╭─ Data supplied

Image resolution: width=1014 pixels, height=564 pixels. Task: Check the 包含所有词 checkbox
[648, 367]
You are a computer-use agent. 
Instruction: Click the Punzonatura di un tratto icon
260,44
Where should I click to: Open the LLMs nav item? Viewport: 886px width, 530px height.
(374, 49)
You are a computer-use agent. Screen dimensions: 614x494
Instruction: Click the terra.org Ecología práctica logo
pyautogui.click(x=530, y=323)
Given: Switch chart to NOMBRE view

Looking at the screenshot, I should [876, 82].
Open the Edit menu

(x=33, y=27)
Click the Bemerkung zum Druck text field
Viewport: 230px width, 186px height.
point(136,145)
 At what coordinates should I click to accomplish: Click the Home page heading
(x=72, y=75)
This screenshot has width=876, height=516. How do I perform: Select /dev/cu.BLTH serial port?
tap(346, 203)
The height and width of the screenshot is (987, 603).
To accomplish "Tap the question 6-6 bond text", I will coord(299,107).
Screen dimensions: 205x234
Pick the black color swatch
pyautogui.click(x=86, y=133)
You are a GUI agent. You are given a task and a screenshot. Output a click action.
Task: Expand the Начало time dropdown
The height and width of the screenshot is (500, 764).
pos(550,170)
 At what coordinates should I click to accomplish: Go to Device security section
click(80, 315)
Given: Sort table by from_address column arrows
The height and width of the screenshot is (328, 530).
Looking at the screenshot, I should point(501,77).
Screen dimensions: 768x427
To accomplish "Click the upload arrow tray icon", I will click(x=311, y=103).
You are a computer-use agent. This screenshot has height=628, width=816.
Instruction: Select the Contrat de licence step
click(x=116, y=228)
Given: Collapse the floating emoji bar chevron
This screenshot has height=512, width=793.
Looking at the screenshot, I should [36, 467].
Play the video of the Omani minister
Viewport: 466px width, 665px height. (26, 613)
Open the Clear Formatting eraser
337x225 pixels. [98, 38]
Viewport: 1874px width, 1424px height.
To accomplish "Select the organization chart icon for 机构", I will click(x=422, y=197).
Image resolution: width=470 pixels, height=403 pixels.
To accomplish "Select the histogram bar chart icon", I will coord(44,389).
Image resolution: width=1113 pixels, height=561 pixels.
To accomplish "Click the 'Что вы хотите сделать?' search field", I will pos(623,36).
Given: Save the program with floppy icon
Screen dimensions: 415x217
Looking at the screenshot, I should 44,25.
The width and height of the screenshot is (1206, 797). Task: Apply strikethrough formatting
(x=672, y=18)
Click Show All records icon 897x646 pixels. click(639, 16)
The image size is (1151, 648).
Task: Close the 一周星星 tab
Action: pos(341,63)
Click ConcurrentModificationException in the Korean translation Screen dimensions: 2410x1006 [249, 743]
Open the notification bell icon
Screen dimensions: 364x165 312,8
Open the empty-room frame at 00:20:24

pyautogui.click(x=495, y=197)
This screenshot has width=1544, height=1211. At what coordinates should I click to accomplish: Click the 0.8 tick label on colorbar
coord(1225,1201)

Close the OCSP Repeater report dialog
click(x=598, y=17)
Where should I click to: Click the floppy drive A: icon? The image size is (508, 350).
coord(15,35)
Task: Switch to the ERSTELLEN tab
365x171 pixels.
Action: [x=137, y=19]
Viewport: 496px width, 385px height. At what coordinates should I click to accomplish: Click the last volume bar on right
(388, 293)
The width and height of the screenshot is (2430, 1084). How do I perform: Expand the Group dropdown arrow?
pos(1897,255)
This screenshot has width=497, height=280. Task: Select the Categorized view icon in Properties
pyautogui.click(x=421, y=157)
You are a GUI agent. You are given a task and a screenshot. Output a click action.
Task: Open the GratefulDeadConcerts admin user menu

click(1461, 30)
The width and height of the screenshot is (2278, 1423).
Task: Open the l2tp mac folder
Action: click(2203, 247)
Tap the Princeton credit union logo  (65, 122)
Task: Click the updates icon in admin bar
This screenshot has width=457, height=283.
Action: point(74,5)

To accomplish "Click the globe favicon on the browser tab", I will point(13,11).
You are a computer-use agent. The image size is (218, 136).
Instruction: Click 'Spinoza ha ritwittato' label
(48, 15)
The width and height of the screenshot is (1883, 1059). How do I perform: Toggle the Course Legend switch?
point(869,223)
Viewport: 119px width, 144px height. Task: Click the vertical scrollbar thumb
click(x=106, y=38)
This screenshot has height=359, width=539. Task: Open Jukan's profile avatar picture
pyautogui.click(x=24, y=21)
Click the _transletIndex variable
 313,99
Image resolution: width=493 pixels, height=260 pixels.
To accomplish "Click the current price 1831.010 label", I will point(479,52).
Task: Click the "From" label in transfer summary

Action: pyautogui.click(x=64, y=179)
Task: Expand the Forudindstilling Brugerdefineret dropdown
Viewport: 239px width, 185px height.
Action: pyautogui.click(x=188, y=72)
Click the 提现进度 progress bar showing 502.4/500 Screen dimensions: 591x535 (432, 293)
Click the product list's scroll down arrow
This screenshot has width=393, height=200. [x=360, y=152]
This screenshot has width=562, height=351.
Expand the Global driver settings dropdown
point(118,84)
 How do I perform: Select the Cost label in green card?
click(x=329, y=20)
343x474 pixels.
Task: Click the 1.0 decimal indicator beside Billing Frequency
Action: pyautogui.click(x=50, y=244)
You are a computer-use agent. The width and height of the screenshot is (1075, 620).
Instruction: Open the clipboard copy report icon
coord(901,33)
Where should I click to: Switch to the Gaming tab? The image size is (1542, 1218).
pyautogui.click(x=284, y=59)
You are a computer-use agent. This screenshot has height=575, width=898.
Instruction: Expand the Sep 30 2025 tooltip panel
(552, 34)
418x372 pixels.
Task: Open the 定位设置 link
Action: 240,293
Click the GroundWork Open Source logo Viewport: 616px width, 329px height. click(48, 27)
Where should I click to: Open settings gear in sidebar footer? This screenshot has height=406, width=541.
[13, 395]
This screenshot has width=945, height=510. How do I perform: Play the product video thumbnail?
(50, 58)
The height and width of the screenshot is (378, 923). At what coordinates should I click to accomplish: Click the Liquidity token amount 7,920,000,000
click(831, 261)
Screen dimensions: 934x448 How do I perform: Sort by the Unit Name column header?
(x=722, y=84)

╰─

→ **What the task requires**
Rewrite all the data above as a numbered list with one line per item, and leave out the blank lines.

→ **Full response**
1. Image resolution: width=1014 pixels, height=564 pixels. Task: Check the 包含所有词 checkbox
2. [648, 367]
3. You are a computer-use agent. 
4. Instruction: Click the Punzonatura di un tratto icon
5. 260,44
6. Where should I click to: Open the LLMs nav item? Viewport: 886px width, 530px height.
7. (374, 49)
8. You are a computer-use agent. Screen dimensions: 614x494
9. Instruction: Click the terra.org Ecología práctica logo
10. pyautogui.click(x=530, y=323)
11. Given: Switch chart to NOMBRE view
12. Looking at the screenshot, I should [876, 82].
13. Open the Edit menu
14. (x=33, y=27)
15. Click the Bemerkung zum Druck text field
16. Viewport: 230px width, 186px height.
17. point(136,145)
18.  At what coordinates should I click to accomplish: Click the Home page heading
19. (x=72, y=75)
20. This screenshot has width=876, height=516. How do I perform: Select /dev/cu.BLTH serial port?
21. tap(346, 203)
22. The height and width of the screenshot is (987, 603).
23. To accomplish "Tap the question 6-6 bond text", I will coord(299,107).
24. Screen dimensions: 205x234
25. Pick the black color swatch
26. pyautogui.click(x=86, y=133)
27. You are a GUI agent. You are given a task and a screenshot. Output a click action.
28. Task: Expand the Начало time dropdown
29. The height and width of the screenshot is (500, 764).
30. pos(550,170)
31.  At what coordinates should I click to accomplish: Go to Device security section
32. click(80, 315)
33. Given: Sort table by from_address column arrows
34. The height and width of the screenshot is (328, 530).
35. Looking at the screenshot, I should point(501,77).
36. Screen dimensions: 768x427
37. To accomplish "Click the upload arrow tray icon", I will click(x=311, y=103).
38. You are a computer-use agent. This screenshot has height=628, width=816.
39. Instruction: Select the Contrat de licence step
40. click(x=116, y=228)
41. Given: Collapse the floating emoji bar chevron
42. This screenshot has height=512, width=793.
43. Looking at the screenshot, I should [36, 467].
44. Play the video of the Omani minister
45. Viewport: 466px width, 665px height. (26, 613)
46. Open the Clear Formatting eraser
47. 337x225 pixels. [98, 38]
48. Viewport: 1874px width, 1424px height.
49. To accomplish "Select the organization chart icon for 机构", I will click(x=422, y=197).
50. Image resolution: width=470 pixels, height=403 pixels.
51. To accomplish "Select the histogram bar chart icon", I will coord(44,389).
52. Image resolution: width=1113 pixels, height=561 pixels.
53. To accomplish "Click the 'Что вы хотите сделать?' search field", I will pos(623,36).
54. Given: Save the program with floppy icon
55. Screen dimensions: 415x217
56. Looking at the screenshot, I should 44,25.
57. The width and height of the screenshot is (1206, 797). Task: Apply strikethrough formatting
58. (x=672, y=18)
59. Click Show All records icon 897x646 pixels. click(639, 16)
60. The image size is (1151, 648).
61. Task: Close the 一周星星 tab
62. Action: pos(341,63)
63. Click ConcurrentModificationException in the Korean translation Screen dimensions: 2410x1006 [249, 743]
64. Open the notification bell icon
65. Screen dimensions: 364x165 312,8
66. Open the empty-room frame at 00:20:24
67. pyautogui.click(x=495, y=197)
68. This screenshot has width=1544, height=1211. At what coordinates should I click to accomplish: Click the 0.8 tick label on colorbar
69. coord(1225,1201)
70. Close the OCSP Repeater report dialog
71. click(x=598, y=17)
72. Where should I click to: Click the floppy drive A: icon? The image size is (508, 350).
73. coord(15,35)
74. Task: Switch to the ERSTELLEN tab
75. 365x171 pixels.
76. Action: [x=137, y=19]
77. Viewport: 496px width, 385px height. At what coordinates should I click to accomplish: Click the last volume bar on right
78. (388, 293)
79. The width and height of the screenshot is (2430, 1084). How do I perform: Expand the Group dropdown arrow?
80. pos(1897,255)
81. This screenshot has width=497, height=280. Task: Select the Categorized view icon in Properties
82. pyautogui.click(x=421, y=157)
83. You are a GUI agent. You are given a task and a screenshot. Output a click action.
84. Task: Open the GratefulDeadConcerts admin user menu
85. click(1461, 30)
86. The width and height of the screenshot is (2278, 1423).
87. Task: Open the l2tp mac folder
88. Action: click(2203, 247)
89. Tap the Princeton credit union logo  (65, 122)
90. Task: Click the updates icon in admin bar
91. This screenshot has width=457, height=283.
92. Action: point(74,5)
93. To accomplish "Click the globe favicon on the browser tab", I will point(13,11).
94. You are a computer-use agent. The image size is (218, 136).
95. Instruction: Click 'Spinoza ha ritwittato' label
96. (48, 15)
97. The width and height of the screenshot is (1883, 1059). How do I perform: Toggle the Course Legend switch?
98. point(869,223)
99. Viewport: 119px width, 144px height. Task: Click the vertical scrollbar thumb
100. click(x=106, y=38)
101. This screenshot has height=359, width=539. Task: Open Jukan's profile avatar picture
102. pyautogui.click(x=24, y=21)
103. Click the _transletIndex variable
104.  313,99
105. Image resolution: width=493 pixels, height=260 pixels.
106. To accomplish "Click the current price 1831.010 label", I will point(479,52).
107. Task: Click the "From" label in transfer summary
108. Action: pyautogui.click(x=64, y=179)
109. Task: Expand the Forudindstilling Brugerdefineret dropdown
110. Viewport: 239px width, 185px height.
111. Action: pyautogui.click(x=188, y=72)
112. Click the 提现进度 progress bar showing 502.4/500 Screen dimensions: 591x535 (432, 293)
113. Click the product list's scroll down arrow
114. This screenshot has width=393, height=200. [x=360, y=152]
115. This screenshot has width=562, height=351.
116. Expand the Global driver settings dropdown
117. point(118,84)
118.  How do I perform: Select the Cost label in green card?
119. click(x=329, y=20)
120. 343x474 pixels.
121. Task: Click the 1.0 decimal indicator beside Billing Frequency
122. Action: pyautogui.click(x=50, y=244)
123. You are a computer-use agent. The width and height of the screenshot is (1075, 620).
124. Instruction: Open the clipboard copy report icon
125. coord(901,33)
126. Where should I click to: Switch to the Gaming tab? The image size is (1542, 1218).
127. pyautogui.click(x=284, y=59)
128. You are a computer-use agent. This screenshot has height=575, width=898.
129. Instruction: Expand the Sep 30 2025 tooltip panel
130. (552, 34)
131. 418x372 pixels.
132. Task: Open the 定位设置 link
133. Action: 240,293
134. Click the GroundWork Open Source logo Viewport: 616px width, 329px height. click(48, 27)
135. Where should I click to: Open settings gear in sidebar footer? This screenshot has height=406, width=541.
136. [13, 395]
137. This screenshot has width=945, height=510. How do I perform: Play the product video thumbnail?
138. (50, 58)
139. The height and width of the screenshot is (378, 923). At what coordinates should I click to accomplish: Click the Liquidity token amount 7,920,000,000
140. click(831, 261)
141. Screen dimensions: 934x448 How do I perform: Sort by the Unit Name column header?
142. (x=722, y=84)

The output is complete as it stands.